**PROBLEM:**
Reproduce word for word the lines between the one containing "The width and" and the end of the entries below, both inclusive; leave out pictures.

**MATERIAL FOR THE TASK:**
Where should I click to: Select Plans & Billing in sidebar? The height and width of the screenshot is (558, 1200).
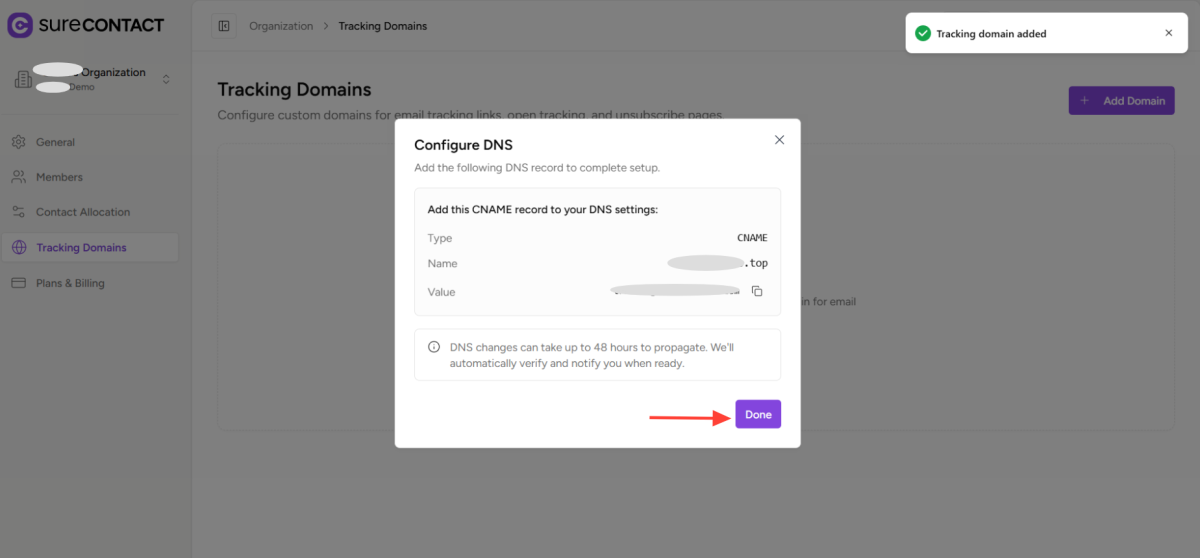(70, 283)
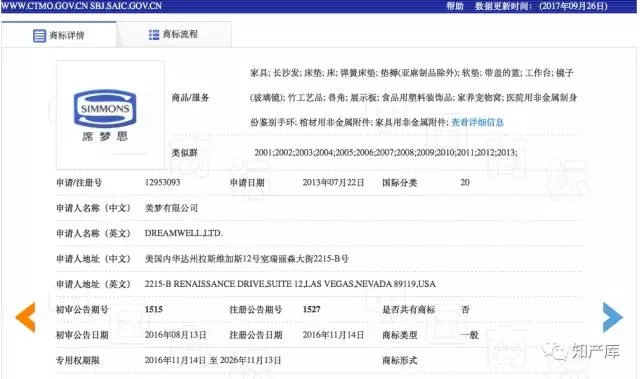Click the 类似群 codes text line
Image resolution: width=640 pixels, height=379 pixels.
(x=386, y=153)
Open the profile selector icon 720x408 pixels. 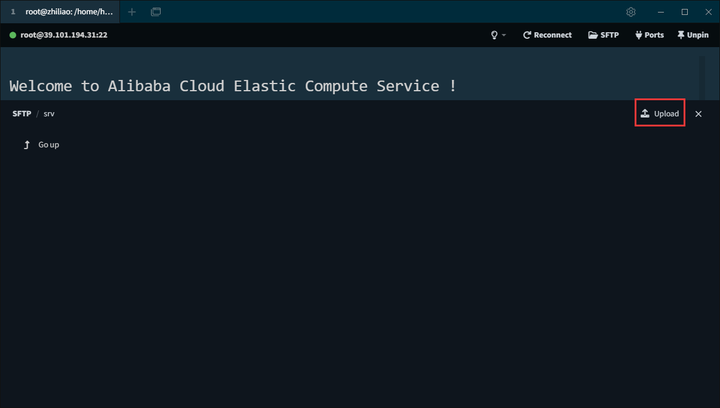click(x=156, y=12)
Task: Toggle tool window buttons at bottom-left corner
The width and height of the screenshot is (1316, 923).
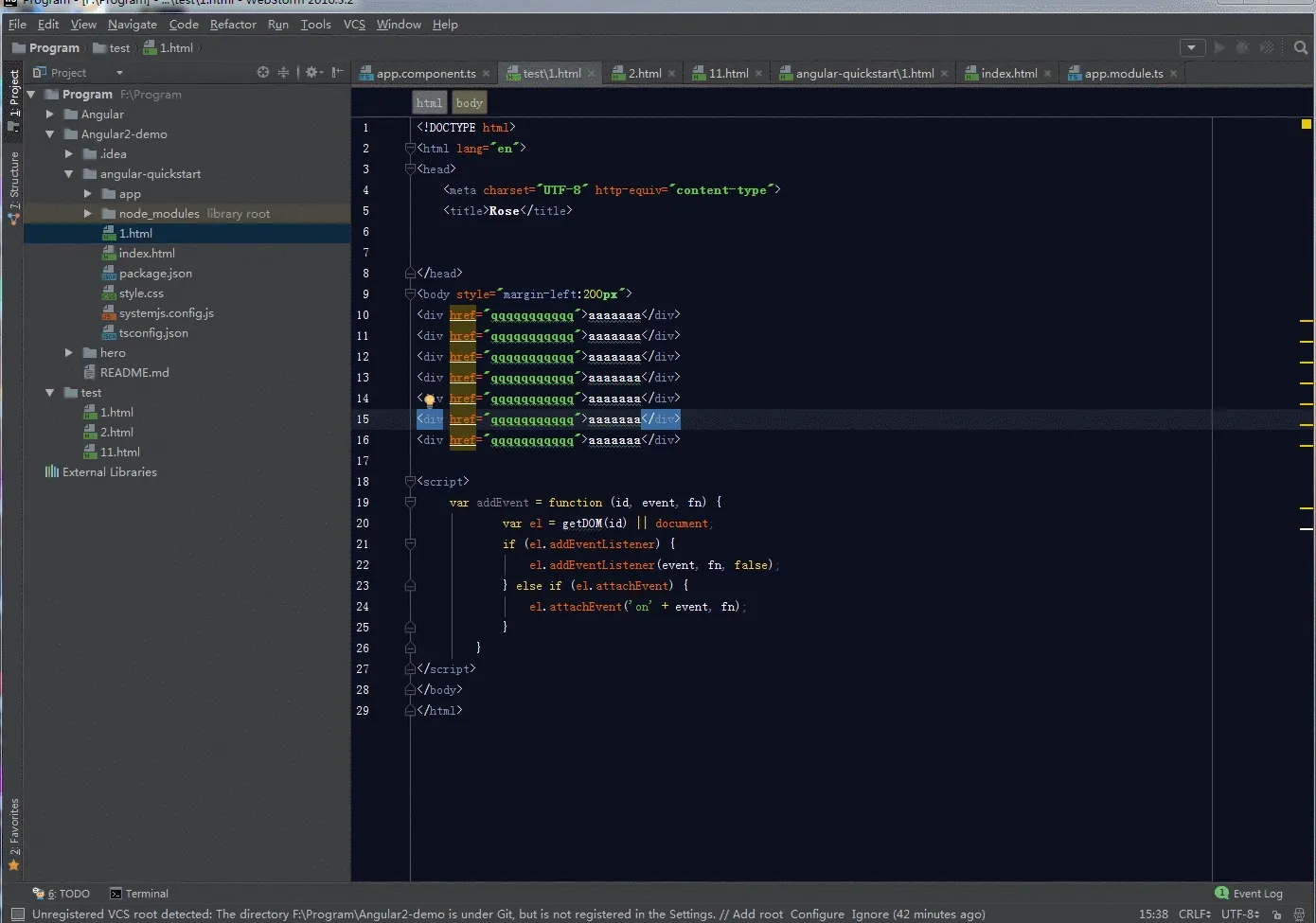Action: click(17, 914)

**TASK ANSWER:**
The width and height of the screenshot is (1316, 923).
Action: click(17, 914)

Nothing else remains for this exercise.